Mengenai hak angket, Julius berujar kewenangan untuk memeriksa substansi pemeriksaan KPK tidak dimiliki DPR. Sebab KPK bukan subjek angket. Selain itu, pembuktian pemeriksaan yang dilakukan penyidik sepenuhnya adalah kewenangan pengadilan. "KPK tidak wajib mematuhi angket yang dimintakan DPR," kata Julius.
Menurut dia, angket yang diajukan DPR ini tidak ditujukan untuk memberantas korupsi. Jika KPK menuruti permintaan DPR, kata Julius, maka KPK telah menempatkan diri sebagai lembaga politik yang melanggar hukum.
"Jika KPK melakukan proses politik yang tidak berdasar hukum, KPK akan melakukan yang bukan untuk kepentingan pemberantasan korupsi. Jangan-jangan KPK nanti jadi lembaga politik," ujarnya.

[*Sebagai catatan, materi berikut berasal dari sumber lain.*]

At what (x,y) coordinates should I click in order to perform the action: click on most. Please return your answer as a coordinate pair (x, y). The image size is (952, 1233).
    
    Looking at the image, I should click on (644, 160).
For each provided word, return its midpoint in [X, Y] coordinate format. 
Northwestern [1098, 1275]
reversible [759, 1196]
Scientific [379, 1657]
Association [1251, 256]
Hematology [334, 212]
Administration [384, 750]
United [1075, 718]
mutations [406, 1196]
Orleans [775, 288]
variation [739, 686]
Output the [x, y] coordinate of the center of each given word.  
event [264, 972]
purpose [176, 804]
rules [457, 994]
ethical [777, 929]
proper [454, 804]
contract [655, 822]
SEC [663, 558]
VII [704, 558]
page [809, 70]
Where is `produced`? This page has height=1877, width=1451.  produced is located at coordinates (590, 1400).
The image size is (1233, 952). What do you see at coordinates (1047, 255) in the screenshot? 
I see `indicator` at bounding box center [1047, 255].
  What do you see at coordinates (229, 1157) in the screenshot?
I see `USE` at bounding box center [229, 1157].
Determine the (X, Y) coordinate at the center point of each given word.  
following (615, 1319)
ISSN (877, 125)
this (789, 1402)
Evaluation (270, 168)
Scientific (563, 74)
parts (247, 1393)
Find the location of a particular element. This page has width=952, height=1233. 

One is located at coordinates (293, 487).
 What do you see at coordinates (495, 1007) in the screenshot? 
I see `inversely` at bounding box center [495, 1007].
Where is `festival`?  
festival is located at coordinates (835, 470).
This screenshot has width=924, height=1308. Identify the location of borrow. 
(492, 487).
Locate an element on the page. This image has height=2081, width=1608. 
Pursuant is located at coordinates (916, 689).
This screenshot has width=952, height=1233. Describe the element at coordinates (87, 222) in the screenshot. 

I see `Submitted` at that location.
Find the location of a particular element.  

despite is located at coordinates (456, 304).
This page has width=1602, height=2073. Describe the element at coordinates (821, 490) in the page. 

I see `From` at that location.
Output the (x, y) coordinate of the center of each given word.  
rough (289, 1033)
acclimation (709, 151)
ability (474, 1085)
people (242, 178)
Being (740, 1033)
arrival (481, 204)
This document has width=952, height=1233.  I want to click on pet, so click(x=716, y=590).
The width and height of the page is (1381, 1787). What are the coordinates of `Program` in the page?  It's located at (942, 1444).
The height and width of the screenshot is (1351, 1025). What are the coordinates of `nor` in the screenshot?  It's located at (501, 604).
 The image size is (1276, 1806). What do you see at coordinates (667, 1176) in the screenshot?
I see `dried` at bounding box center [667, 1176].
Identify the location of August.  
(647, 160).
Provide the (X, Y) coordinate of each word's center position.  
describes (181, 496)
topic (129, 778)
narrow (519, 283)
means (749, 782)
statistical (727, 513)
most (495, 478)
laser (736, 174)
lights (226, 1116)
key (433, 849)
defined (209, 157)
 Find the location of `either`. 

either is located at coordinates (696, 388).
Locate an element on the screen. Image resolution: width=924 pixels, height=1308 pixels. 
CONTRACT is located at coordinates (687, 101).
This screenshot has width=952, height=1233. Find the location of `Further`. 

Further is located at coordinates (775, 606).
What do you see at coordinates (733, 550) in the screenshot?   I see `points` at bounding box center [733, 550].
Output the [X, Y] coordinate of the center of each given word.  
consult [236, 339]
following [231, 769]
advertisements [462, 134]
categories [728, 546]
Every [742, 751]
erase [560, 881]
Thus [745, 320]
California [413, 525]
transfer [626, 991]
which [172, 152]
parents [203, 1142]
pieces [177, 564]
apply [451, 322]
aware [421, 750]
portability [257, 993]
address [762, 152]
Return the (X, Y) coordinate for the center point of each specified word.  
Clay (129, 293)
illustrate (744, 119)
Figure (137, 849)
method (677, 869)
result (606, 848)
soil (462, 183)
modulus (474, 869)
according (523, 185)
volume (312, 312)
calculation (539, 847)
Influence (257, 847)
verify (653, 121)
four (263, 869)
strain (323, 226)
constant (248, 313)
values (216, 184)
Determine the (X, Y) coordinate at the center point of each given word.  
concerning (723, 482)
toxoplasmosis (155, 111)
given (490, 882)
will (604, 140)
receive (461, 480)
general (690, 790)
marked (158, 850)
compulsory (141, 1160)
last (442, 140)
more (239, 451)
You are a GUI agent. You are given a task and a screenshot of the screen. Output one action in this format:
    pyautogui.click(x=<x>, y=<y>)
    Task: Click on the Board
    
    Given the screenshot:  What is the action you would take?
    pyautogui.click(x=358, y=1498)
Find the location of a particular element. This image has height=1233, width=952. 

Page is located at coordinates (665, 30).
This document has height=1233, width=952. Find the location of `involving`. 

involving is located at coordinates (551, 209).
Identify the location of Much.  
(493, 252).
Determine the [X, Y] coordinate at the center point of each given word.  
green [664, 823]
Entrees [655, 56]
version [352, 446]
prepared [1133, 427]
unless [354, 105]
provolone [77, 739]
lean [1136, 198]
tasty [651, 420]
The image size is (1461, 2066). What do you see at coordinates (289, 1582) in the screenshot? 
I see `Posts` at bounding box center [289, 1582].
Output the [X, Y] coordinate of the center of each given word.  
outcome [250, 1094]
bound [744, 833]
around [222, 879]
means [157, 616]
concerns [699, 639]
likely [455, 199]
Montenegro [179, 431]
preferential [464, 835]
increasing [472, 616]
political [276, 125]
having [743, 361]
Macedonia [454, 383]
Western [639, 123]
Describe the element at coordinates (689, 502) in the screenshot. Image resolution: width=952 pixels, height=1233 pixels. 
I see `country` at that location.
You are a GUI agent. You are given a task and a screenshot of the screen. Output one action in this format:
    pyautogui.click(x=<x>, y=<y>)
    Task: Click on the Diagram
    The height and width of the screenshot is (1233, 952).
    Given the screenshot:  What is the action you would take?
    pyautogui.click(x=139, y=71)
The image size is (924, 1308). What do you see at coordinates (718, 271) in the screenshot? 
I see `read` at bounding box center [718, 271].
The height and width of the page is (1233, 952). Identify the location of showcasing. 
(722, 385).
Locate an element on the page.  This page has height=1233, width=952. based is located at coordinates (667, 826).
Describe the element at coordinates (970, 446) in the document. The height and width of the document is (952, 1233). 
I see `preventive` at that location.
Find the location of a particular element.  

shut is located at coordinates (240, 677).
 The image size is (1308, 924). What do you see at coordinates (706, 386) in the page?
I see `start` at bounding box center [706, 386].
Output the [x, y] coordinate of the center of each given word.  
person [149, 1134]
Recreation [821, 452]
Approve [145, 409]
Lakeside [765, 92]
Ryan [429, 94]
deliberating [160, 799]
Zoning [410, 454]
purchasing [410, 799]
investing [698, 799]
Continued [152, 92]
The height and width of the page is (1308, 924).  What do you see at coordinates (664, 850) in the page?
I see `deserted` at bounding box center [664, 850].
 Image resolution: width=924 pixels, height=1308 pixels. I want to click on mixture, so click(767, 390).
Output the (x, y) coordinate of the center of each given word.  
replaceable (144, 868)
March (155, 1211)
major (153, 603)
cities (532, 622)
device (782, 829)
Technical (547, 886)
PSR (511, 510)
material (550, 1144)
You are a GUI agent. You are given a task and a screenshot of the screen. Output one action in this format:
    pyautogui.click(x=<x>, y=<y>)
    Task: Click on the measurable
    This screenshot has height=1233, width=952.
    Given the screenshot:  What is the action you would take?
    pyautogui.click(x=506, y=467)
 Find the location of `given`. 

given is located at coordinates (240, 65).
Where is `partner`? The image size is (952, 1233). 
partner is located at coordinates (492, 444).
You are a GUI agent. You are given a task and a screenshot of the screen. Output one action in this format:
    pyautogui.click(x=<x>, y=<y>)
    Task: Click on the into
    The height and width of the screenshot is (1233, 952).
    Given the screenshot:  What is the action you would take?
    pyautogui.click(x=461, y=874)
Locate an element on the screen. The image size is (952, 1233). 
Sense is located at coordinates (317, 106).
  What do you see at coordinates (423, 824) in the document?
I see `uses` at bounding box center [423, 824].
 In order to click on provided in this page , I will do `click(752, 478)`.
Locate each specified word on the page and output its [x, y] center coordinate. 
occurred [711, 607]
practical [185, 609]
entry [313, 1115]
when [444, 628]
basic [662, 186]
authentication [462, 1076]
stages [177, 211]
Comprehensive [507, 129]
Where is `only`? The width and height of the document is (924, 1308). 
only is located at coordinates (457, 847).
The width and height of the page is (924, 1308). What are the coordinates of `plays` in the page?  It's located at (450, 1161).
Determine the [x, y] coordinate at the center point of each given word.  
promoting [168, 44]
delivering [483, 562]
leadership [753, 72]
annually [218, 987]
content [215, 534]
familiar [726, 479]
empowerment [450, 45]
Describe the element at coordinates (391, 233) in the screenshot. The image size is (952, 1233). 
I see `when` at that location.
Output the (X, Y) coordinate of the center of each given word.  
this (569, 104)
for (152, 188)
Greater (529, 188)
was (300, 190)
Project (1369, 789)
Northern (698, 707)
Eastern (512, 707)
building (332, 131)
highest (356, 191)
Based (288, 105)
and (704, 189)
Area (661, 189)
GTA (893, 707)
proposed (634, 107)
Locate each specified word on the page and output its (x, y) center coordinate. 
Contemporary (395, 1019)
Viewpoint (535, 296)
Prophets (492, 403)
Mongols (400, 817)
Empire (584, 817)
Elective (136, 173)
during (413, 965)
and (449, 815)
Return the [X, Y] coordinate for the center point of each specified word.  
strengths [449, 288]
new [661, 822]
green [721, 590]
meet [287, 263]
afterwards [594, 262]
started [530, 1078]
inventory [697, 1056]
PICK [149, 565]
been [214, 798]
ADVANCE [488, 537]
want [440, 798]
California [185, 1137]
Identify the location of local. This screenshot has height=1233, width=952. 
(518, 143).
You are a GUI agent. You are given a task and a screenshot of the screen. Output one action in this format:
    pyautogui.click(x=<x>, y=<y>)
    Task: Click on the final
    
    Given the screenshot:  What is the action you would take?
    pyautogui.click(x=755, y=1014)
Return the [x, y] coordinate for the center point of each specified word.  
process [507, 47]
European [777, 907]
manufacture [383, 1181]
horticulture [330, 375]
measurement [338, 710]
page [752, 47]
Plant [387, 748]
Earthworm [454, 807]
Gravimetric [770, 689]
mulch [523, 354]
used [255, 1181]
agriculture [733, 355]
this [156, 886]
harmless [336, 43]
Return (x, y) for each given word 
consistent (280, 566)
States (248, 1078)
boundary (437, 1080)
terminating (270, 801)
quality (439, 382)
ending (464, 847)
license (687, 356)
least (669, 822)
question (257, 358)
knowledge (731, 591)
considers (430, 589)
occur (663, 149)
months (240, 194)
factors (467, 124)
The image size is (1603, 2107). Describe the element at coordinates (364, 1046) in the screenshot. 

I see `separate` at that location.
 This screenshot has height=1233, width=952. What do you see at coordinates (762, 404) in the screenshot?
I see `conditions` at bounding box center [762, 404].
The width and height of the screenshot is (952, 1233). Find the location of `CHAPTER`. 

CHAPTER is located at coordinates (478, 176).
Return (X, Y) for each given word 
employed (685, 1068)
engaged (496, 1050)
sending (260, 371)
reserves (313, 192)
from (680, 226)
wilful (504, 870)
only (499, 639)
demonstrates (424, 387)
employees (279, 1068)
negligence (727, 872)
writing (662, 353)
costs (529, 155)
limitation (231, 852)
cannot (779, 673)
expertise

Angket KPK berakar dari keinginan DPR untuk melihat rekaman pemeriksaan Miryam S. Haryani, mantan anggota Komisi II DPR yang menjadi saksi korupsi e-KTP. Menurut penyidik KPK Novel Baswedan, Miryam pernah mengatakan bahwa ia diancam koleganya di DPR agar tidak mengatakan hal yang sebenarnya.